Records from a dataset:
+-------+

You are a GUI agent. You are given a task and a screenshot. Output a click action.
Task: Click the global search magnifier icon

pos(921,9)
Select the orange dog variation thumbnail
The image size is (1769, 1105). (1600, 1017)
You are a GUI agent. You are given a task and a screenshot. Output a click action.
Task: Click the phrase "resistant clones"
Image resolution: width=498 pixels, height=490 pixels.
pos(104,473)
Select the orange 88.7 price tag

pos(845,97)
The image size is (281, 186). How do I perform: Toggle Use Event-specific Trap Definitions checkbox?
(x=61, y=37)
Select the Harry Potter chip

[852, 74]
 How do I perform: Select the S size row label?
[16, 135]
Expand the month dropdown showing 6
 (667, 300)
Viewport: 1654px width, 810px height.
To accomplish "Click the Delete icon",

+-------+

In the data, from the line containing "Expand the month dropdown showing 6" through the end, switch "dropdown" to "menu" and write those lines out again with nothing else changed.

Expand the month menu showing 6
 (667, 300)
Viewport: 1654px width, 810px height.
To accomplish "Click the Delete icon",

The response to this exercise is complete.